A friend at the flood control district reached out to Glucs after reading about a study in Ventura County on the use of raptor perches on the levees there. Many species of hawks, owls, and other raptors prey on rodents, including gophers and ground squirrels. Initial surveys indicated that pocket gophers were more active along the Pajaro River levee than ground squirrels, so Glucs said she hopes to attract barn owls, which are gopher specialists.

“We have a 50:50 ratio of barn owl nest boxes and raptor perches, whereas Ventura used more perches because they have more ground squirrels,” she said.

Glucs partnered with Native Animal Rescue of Santa Cruz County to help install the nest boxes and perches. Watsonville Wetlands Watch, meanwhile, has been helping with community outreach and education, including getting students at the local schools involved. Another partner in the project is Raptors Are the Solution, which is helping with outreach materials and educating the public about the impacts of rodenticides on raptors.

Although the county does not use anticoagulant rodenticides, they are often used by homeowners and others to control rats and other rodents. Because it may take more than a week for a rodent to die after eating poison bait, predators that could otherwise help control rodent populations are often sickened or killed after eating poisoned rodents. Predators that are commonly affected by rat poisons include bobcats, foxes, coyotes, hawks, and owls.

“We are concerned about the use of rodenticides in neighboring agricultural areas, so we are reaching out, providing information, and trying to get the community to buy into this project,” Glucs said.

Although the county has reserved the right to fumigate any particularly problematic burrows in the levee, they will otherwise not be fumigating in the study area. The county has begun using carbon monoxide for fumigation, which has no persistent effects in the environment and won’t harm the raptors the project aims to recruit to the levee.

The surveys to monitor the results of the project are mostly being carried out by UC Santa Cruz student interns, under Glucs’ supervision. UCSC’s Norris Center for Natural History is funding undergraduate internships and providing laboratory space for raptor pellet analysis (raptors cough up pellets of fur and bones that researchers can analyze to determine what the birds have been eating). The students are collecting data on rodent burrows and raptor activity in the 2.5-mile stretch where the nest boxes and perches were installed, as well as in another section of the river without those interventions for comparison.

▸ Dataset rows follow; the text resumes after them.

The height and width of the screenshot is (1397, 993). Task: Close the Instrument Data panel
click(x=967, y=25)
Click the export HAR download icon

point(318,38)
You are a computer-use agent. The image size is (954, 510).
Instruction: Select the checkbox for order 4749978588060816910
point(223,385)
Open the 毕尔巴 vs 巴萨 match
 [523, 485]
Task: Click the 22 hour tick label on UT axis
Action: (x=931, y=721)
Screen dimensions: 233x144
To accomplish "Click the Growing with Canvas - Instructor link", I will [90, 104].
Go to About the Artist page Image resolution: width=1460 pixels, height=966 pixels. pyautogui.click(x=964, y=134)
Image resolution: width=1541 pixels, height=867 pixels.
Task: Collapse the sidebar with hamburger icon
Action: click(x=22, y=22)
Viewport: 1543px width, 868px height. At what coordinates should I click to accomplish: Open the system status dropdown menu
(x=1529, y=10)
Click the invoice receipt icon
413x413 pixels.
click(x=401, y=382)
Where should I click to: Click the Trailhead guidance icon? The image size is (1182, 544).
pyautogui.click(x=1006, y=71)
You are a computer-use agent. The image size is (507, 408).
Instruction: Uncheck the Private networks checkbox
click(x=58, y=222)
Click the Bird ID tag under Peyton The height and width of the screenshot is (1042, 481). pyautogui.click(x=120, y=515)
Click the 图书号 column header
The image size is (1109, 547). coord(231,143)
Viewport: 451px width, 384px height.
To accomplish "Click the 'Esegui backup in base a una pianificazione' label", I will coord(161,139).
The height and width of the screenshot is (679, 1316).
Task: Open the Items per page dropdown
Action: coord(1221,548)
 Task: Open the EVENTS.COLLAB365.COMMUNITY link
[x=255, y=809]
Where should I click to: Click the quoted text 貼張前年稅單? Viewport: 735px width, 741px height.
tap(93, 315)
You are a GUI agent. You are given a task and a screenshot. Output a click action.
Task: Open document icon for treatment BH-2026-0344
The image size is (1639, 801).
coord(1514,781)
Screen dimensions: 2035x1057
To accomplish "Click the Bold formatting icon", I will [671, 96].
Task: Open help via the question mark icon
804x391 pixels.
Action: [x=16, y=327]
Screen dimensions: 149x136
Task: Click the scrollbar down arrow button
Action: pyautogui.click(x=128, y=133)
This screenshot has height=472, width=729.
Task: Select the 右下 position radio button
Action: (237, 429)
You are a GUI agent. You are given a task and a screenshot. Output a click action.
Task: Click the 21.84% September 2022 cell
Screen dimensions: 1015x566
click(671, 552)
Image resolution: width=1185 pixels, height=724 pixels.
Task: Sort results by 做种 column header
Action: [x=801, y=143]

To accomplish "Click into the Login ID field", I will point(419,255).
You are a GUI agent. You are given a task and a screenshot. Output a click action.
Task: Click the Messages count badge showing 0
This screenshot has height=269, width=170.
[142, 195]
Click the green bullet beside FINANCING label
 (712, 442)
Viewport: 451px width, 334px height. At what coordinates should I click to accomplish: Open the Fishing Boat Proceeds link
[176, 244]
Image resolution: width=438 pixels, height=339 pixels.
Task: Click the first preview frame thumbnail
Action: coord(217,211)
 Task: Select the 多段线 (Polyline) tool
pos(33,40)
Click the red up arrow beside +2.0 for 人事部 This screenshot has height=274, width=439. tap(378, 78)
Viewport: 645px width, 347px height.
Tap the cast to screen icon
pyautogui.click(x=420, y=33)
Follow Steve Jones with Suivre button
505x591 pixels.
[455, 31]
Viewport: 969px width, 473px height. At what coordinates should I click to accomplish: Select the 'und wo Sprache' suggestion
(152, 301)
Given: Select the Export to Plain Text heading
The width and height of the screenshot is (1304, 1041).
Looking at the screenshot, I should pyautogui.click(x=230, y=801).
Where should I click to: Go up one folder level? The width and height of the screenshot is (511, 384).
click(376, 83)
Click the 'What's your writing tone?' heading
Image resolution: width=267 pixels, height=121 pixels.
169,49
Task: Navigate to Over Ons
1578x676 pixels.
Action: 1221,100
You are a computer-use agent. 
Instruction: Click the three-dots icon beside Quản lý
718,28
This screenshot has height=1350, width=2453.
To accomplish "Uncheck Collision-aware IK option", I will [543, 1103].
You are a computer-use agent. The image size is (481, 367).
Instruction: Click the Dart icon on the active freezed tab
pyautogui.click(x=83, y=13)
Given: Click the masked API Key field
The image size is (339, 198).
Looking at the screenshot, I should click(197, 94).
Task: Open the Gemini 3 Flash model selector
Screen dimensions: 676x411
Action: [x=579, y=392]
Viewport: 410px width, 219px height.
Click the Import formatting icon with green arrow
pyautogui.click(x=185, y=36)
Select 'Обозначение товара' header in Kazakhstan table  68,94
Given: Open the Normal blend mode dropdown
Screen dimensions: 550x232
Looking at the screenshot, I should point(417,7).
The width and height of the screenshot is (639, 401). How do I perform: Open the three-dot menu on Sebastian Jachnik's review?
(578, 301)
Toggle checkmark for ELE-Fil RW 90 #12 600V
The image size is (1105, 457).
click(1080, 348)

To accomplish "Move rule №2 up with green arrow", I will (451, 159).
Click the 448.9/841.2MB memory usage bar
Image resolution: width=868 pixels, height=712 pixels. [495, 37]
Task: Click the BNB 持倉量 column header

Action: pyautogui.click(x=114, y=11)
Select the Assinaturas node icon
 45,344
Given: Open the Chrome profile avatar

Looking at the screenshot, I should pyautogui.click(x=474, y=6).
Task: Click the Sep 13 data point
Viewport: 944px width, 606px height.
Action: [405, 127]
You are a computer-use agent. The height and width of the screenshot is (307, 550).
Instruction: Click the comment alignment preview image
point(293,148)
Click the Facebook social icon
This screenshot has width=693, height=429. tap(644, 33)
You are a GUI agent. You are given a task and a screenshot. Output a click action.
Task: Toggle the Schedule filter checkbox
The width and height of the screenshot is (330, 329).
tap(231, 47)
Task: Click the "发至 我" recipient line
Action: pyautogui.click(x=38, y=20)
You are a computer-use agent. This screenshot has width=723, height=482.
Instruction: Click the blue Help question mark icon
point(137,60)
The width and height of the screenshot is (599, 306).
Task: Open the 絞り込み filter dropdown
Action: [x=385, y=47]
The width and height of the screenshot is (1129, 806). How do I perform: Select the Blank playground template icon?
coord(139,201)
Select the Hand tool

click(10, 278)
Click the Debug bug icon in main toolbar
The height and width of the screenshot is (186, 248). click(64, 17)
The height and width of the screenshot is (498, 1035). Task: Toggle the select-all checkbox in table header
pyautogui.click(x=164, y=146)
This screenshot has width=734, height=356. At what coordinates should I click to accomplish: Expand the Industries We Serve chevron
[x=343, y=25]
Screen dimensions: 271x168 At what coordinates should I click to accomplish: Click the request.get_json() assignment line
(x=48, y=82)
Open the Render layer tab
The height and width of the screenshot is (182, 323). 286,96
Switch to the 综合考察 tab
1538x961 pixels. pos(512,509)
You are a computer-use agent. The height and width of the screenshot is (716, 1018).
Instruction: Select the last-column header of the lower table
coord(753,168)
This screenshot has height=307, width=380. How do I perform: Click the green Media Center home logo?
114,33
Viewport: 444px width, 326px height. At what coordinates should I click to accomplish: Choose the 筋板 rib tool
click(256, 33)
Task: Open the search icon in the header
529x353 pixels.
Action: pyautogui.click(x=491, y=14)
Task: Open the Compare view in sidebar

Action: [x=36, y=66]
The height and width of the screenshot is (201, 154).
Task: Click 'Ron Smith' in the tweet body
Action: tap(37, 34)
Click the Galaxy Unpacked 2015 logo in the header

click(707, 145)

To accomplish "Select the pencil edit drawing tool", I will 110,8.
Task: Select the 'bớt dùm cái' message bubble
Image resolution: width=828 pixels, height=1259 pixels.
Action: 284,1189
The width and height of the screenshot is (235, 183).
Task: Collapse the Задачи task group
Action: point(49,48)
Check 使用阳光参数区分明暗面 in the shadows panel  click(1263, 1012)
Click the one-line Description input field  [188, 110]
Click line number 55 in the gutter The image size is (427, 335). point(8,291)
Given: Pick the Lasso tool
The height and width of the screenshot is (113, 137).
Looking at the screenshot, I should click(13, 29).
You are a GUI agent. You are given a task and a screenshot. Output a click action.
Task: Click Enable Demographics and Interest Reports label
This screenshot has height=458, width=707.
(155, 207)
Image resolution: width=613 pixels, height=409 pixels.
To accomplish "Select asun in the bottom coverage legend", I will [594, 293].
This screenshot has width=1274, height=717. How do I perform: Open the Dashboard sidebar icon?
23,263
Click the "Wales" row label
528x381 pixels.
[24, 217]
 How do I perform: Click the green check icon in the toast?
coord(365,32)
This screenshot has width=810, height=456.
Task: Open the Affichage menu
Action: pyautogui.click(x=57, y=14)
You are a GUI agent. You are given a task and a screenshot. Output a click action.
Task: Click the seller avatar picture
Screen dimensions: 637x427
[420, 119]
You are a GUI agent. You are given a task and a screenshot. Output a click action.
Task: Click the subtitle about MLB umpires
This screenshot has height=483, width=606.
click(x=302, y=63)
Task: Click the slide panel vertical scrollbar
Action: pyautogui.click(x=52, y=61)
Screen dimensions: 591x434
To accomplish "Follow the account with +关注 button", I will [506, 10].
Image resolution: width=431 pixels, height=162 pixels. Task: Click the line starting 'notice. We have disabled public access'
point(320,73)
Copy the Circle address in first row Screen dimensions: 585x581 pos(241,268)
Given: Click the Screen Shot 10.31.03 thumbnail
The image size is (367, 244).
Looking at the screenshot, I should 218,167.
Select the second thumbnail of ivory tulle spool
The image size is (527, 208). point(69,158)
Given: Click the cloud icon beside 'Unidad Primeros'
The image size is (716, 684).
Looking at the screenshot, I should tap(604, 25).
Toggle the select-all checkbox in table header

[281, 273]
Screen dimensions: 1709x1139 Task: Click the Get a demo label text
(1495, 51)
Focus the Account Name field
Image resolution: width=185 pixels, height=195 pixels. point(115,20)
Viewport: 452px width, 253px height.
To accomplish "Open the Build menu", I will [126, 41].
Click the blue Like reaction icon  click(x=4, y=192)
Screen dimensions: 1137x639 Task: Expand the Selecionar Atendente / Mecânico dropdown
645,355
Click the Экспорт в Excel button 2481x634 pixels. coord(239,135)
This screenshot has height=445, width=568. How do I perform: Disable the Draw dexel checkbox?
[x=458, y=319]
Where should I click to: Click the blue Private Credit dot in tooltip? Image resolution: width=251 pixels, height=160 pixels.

“Hopefully we’ll get some resident barn owls. There’s some indication that one box is being used, and we’ll follow it to get a sense of how many young they raise,” Glucs said.

“The great thing about this project is that we have undergraduate research, community outreach, and raptor conservation all wrapped together, and that’s really our mission as a group,” she added. “This project is just getting started, and if it’s successful we hope to make it a larger, ongoing study with the capacity to train more undergraduates in field research.”